═════ LISTED ENTRIES
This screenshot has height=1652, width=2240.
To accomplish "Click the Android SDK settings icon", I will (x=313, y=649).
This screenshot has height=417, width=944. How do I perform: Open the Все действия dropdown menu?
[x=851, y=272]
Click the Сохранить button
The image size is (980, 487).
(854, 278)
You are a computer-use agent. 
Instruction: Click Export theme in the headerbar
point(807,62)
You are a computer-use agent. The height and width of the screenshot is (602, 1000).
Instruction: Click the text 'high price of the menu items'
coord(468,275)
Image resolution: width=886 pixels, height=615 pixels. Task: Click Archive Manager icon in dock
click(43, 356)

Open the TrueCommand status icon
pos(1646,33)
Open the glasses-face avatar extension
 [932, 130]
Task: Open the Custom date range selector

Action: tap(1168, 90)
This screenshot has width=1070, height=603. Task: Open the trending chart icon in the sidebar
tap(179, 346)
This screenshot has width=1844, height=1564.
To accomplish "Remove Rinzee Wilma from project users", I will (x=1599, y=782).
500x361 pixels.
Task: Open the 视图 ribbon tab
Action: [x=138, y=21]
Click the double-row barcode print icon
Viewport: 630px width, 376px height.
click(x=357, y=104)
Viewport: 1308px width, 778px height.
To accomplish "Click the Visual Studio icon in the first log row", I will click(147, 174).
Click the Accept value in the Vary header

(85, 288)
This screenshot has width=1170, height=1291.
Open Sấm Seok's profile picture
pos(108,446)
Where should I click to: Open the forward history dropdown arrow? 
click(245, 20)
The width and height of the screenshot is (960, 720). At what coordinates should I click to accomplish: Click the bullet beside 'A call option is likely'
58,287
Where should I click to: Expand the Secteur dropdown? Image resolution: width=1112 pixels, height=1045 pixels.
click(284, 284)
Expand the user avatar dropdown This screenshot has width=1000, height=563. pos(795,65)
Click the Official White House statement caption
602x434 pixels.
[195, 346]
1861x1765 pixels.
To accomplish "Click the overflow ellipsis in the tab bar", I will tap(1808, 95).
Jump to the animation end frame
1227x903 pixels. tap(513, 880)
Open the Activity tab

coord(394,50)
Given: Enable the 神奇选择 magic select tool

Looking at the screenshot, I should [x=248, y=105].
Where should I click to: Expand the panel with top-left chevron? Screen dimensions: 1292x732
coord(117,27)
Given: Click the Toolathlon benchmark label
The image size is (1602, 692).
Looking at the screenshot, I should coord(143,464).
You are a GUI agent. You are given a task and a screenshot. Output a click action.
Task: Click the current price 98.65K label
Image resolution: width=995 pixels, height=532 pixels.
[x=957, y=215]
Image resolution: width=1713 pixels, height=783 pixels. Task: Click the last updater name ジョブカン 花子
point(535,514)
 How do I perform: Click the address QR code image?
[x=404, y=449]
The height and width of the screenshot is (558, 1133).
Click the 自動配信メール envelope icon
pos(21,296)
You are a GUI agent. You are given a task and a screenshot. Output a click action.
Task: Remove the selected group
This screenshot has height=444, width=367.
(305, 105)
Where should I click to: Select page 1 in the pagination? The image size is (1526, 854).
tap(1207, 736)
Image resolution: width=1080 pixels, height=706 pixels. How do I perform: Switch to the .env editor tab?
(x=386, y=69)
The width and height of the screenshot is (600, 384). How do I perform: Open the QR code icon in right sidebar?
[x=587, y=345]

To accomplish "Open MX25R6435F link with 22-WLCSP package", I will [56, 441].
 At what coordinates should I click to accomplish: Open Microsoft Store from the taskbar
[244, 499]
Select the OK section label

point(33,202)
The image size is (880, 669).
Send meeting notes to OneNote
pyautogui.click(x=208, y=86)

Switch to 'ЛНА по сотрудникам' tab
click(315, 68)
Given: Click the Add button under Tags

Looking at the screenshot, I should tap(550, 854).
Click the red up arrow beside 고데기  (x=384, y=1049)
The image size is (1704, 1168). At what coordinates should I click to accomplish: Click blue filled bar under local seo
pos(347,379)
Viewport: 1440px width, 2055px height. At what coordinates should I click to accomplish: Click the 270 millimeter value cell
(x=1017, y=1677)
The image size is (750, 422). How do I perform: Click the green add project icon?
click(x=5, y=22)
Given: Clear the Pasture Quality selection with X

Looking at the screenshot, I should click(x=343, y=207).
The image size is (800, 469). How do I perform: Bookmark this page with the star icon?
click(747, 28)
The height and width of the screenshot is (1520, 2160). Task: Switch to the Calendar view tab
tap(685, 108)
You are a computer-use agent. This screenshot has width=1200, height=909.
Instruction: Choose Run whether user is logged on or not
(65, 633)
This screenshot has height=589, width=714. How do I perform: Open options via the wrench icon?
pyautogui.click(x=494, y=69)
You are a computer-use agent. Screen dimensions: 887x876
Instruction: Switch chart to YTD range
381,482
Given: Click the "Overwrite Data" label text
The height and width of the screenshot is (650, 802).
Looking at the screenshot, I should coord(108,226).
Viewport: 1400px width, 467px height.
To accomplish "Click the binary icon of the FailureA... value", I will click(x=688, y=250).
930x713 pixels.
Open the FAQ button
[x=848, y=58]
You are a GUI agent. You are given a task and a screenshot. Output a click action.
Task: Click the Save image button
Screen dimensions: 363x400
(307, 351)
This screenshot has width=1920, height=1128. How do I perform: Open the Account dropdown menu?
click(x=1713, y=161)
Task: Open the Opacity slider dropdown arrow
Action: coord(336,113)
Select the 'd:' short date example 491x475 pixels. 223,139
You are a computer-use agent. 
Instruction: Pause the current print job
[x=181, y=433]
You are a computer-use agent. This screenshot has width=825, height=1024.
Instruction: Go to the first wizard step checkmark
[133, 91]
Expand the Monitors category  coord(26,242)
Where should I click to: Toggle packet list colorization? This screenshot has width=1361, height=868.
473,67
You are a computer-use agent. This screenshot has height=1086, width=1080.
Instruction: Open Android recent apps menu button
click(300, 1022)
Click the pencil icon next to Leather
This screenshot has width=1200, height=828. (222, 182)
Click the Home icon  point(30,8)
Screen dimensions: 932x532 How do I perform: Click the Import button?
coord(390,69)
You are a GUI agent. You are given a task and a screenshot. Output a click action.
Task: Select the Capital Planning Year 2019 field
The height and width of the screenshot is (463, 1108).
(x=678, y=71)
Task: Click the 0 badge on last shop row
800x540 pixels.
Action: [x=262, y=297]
══════════
### WHAT IS EXPECTED
Show me every line in the data above that includes "computer".

### RESULT OF THE EXERCISE
You are a computer-use agent. 
You are a computer-use agent. The height and width of the screenshot is (602, 1000).
You are a computer-use agent. This screenshot has width=1200, height=909.
You are a computer-use agent. Screen dimensions: 887x876
You are a computer-use agent. 
You are a computer-use agent. This screenshot has width=825, height=1024.
You are a computer-use agent. This screenshot has height=1086, width=1080.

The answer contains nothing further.